Across these entries, how many lines contain the word "computer"? Answer with only the number.
Start of Supplied material
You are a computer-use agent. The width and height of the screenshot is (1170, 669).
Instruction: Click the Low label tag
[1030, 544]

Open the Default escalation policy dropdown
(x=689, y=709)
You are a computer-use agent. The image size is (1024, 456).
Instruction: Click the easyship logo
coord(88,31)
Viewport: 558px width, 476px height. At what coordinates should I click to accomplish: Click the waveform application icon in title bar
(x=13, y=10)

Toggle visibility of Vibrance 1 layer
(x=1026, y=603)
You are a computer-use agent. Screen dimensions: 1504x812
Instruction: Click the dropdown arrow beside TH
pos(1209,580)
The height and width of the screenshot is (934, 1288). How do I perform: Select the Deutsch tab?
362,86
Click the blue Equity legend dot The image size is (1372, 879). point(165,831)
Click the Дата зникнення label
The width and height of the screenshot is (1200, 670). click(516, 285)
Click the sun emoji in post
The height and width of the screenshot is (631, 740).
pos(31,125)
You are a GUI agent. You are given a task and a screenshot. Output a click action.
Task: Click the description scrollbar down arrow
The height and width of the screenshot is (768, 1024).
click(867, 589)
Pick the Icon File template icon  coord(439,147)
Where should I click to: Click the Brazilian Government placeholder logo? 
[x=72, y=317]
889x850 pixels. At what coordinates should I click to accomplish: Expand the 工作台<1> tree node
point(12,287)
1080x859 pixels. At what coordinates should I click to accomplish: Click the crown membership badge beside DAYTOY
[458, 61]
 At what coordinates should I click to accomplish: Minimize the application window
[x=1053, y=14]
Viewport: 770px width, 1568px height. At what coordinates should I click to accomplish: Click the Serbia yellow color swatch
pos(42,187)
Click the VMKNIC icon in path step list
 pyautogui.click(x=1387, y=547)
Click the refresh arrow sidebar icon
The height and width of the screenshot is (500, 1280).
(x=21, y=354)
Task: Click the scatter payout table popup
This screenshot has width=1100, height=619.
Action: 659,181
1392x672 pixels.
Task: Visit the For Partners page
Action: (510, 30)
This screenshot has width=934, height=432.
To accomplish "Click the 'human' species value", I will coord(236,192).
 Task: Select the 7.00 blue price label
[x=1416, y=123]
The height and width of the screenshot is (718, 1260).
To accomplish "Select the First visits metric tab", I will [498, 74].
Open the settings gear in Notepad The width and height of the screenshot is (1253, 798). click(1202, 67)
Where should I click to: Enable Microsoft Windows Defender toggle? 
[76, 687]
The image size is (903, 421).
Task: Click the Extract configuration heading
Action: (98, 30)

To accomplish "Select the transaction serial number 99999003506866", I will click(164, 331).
End of Supplied material
Answer box: 3